- [Dataset records]
══════════

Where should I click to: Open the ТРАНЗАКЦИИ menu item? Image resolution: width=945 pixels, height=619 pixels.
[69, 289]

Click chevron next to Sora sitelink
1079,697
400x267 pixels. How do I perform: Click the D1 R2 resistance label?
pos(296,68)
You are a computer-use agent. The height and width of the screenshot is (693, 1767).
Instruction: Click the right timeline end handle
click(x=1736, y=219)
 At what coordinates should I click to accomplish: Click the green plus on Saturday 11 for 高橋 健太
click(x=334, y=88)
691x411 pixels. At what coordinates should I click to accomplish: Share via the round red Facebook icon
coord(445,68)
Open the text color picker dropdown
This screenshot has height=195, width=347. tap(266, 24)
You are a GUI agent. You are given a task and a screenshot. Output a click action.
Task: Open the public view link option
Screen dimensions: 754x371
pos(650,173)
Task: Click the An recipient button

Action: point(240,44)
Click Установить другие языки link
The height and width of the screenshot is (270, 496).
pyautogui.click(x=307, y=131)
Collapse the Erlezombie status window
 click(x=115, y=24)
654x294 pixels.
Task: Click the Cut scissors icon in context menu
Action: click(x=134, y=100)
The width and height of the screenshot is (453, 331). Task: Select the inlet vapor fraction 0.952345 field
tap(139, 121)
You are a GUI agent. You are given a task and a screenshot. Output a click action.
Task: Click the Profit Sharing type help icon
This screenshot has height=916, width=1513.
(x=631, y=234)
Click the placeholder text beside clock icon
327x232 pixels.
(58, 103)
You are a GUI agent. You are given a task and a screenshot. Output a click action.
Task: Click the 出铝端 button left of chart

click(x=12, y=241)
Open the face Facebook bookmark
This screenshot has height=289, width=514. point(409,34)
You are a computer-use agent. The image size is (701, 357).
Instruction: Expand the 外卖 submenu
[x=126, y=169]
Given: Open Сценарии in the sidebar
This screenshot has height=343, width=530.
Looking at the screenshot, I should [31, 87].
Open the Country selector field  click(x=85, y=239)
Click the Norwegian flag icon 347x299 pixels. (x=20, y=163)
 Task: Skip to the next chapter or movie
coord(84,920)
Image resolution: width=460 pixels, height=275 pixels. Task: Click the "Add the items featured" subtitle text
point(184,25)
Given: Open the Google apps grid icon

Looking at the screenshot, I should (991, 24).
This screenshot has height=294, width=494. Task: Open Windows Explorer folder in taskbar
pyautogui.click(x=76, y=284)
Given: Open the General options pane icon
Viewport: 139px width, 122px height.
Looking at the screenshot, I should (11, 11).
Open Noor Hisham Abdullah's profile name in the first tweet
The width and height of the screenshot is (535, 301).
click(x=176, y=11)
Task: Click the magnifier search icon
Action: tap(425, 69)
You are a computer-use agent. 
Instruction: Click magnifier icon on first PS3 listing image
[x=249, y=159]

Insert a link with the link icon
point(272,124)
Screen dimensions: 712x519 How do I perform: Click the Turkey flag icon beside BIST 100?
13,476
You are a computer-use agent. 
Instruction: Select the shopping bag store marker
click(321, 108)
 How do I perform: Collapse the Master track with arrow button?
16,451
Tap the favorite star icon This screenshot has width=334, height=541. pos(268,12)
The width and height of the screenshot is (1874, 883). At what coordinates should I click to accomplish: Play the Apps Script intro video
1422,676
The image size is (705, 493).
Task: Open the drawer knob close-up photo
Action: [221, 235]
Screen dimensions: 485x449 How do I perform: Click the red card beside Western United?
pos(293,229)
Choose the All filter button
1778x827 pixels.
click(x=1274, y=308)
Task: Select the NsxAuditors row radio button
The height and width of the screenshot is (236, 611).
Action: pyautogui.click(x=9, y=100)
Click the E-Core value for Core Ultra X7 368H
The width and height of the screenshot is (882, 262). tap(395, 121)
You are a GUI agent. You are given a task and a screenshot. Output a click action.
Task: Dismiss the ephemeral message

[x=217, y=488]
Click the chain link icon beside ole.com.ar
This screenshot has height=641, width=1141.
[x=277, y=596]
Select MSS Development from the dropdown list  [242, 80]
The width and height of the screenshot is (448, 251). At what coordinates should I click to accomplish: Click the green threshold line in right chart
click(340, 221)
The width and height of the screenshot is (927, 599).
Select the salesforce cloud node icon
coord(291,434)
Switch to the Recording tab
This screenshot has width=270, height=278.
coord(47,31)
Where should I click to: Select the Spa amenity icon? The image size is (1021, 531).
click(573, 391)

══════════

Each line holding the word "computer" must be copied from the data.

- [Response below]
You are a computer-use agent. The height and width of the screenshot is (693, 1767).
You are a computer-use agent. The image size is (701, 357).
You are a computer-use agent. 
You are a computer-use agent. 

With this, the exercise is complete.